- Relator(a)
- Ministra Regina Helena Costa
- Órgão julgador
- Primeira Turma
- Data do julgamento
- 31/03/2025
- Data de publicação
- 04/04/2025
STJ – Acórdão, Rel. Ministra Regina Helena Costa, Primeira Turma, j. 31/03/2025, p. 04/04/2025
PROCESSUAL CIVIL. AGRAVO INTERNO NO RECURSO ESPECIAL. VIOLAÇÃO AOS ARTS. 489 E 1.022 DO CPC/2015. INOCORRÊNCIA. ADESÃO AO PERT. BENEFÍCIO FISCAL. REPERCUSSÃO NAS BASES DE CÁLCULO DO IRPJ DA CSLL, DA CONTRIBUIÇÃO PARA O PIS E DA COFINS. MULTA DO ART. 1.021, § 4º, DO CPC/2015. DESCABIMENTO. I - A Corte de origem apreciou todas as questões relevantes apresentadas com fundamentos suficientes, mediante apreciação da disciplina normativa e cotejo ao posicionamento jurisprudencial aplicável à hipótese. Inexistência de omissão, contradição ou obscuridade. II - O benefício fiscal obtido que tenha por consequência impacto positivo no lucro da empresa surte efeito nas bases de cálculo do Imposto de Renda Pessoa Jurídica - IRPJ, da Contribuição Social Sobre o Lucro Líquido - CSLL, da contribuição para o PIS e da COFINS. Precedentes.
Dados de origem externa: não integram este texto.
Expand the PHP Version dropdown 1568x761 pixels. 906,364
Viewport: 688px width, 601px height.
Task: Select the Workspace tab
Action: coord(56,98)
III - Em regra, descabe a imposição da multa prevista no art. 1.021, § 4º, do Código de Processo Civil de 2015 em razão do mero desprovimento do Agravo Interno em votação unânime, sendo necessária a configuração da manifesta inadmissibilidade ou improcedência do recurso a autorizar sua aplicação, o que não ocorreu no caso. IV - Agravo Interno improvido. (AgInt no REsp n. 2.172.412/RS, relatora Ministra Regina Helena Costa, Primeira Turma, julgado em 31/3/2025, DJEN de 4/4/2025.)